Give the entries again exactly as they appear, but without the images.

(Records drawn from a dataset)
Content starts
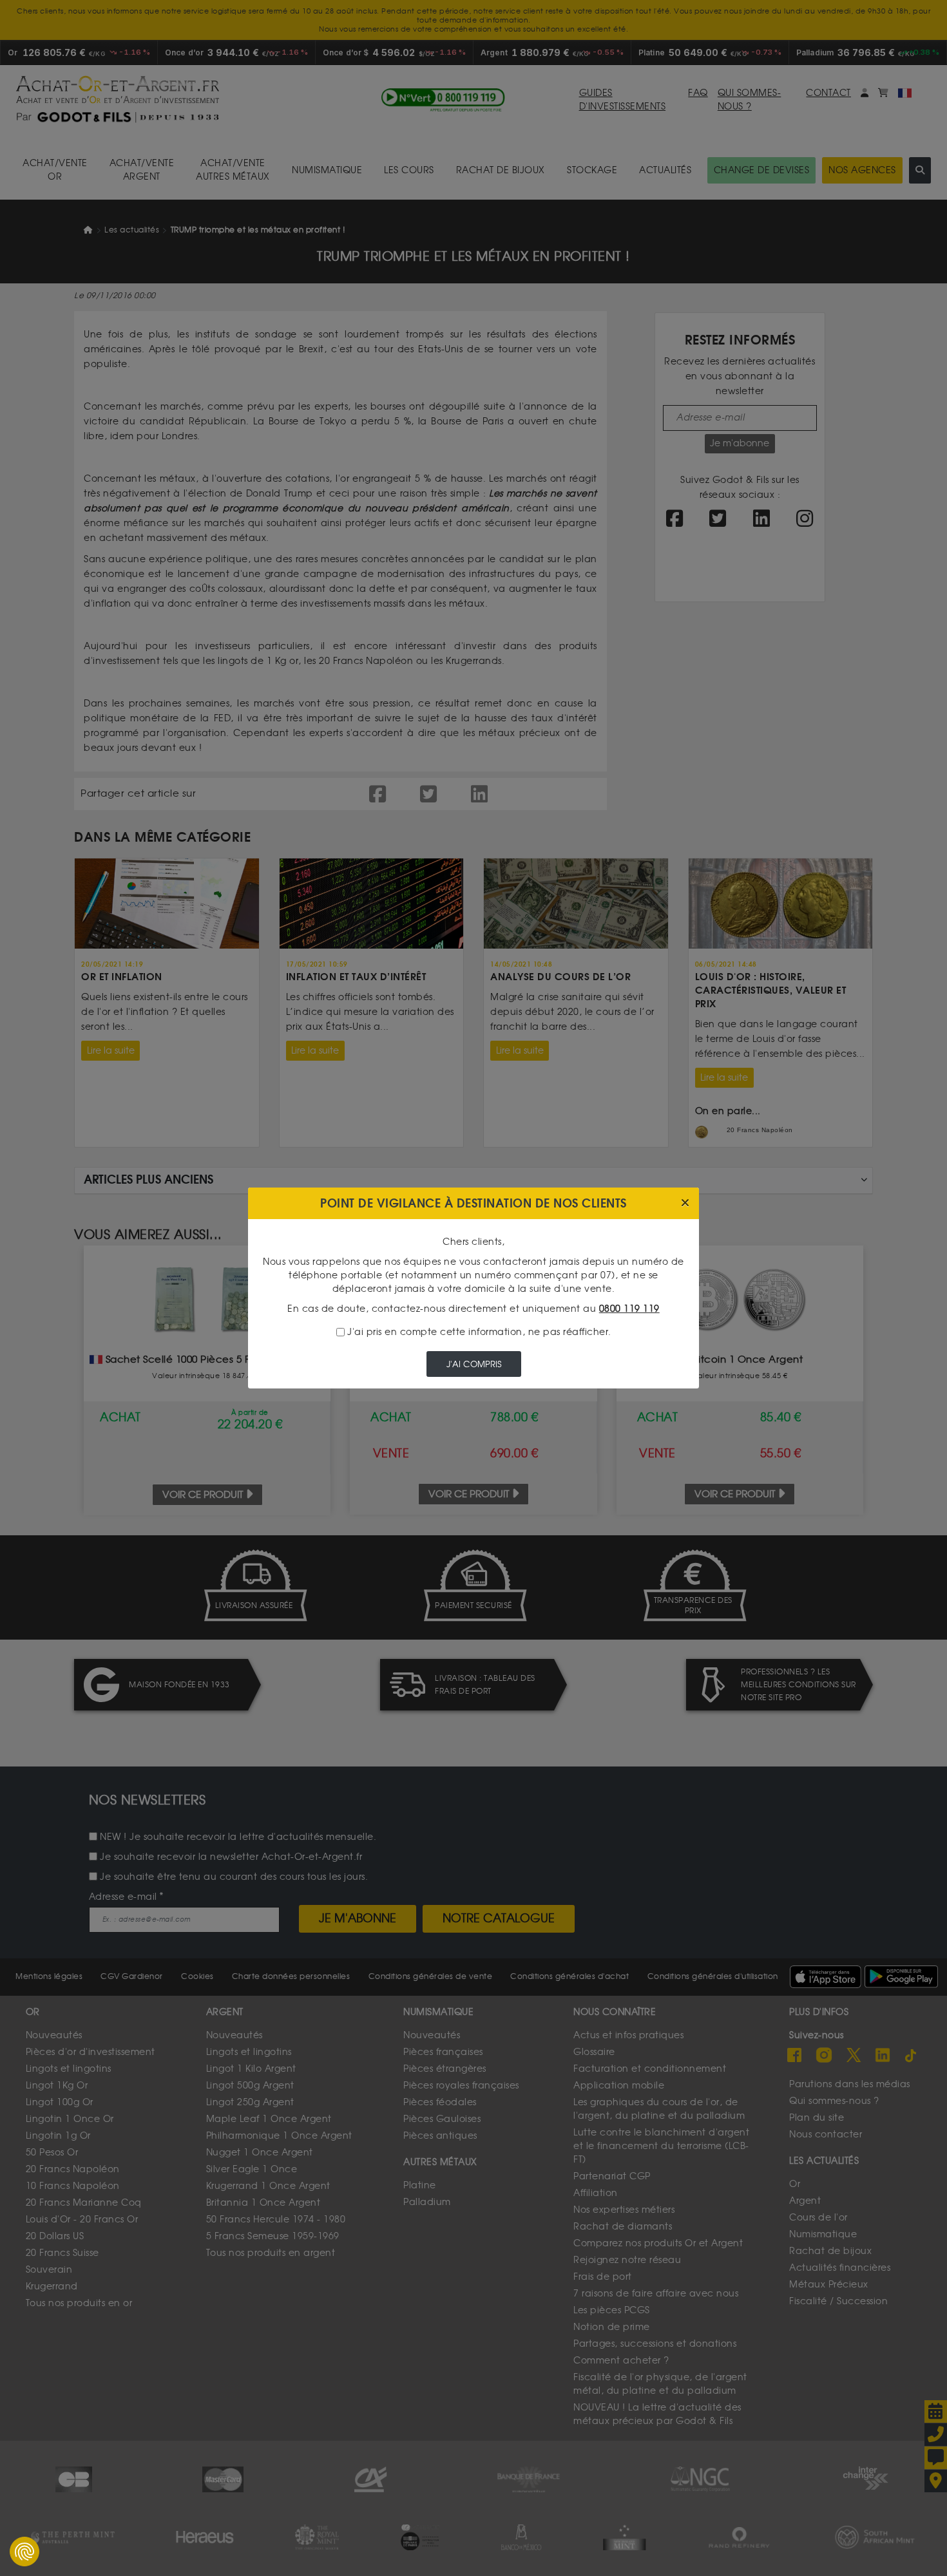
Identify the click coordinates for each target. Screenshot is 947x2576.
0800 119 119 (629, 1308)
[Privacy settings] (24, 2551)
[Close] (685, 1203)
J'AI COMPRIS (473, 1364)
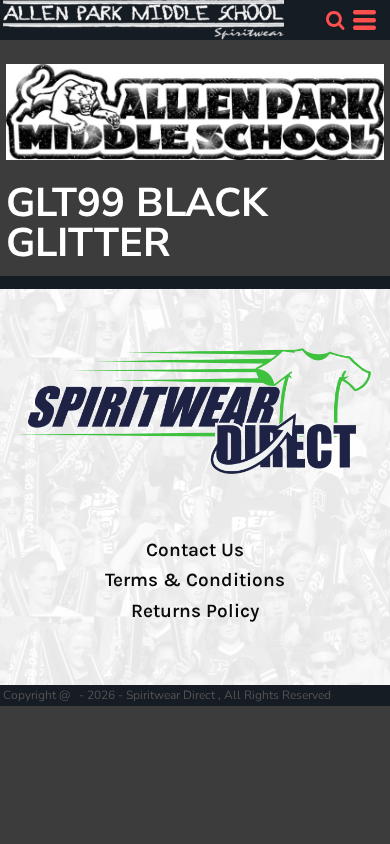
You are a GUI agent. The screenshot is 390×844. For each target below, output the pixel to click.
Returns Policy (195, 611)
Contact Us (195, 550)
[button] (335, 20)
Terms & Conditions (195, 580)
Content ends
§ **WRITTEN RESPONSE**
Identify the click coordinates for each target. Screenshot is 947x2576.
0800 119 119 (629, 1308)
[Privacy settings] (24, 2551)
[Close] (685, 1203)
J'AI COMPRIS (473, 1364)
You are a GUI agent. The screenshot is 390×844. For each target below, output the pixel to click.
Returns Policy (195, 611)
Contact Us (195, 550)
[button] (335, 20)
Terms & Conditions (195, 580)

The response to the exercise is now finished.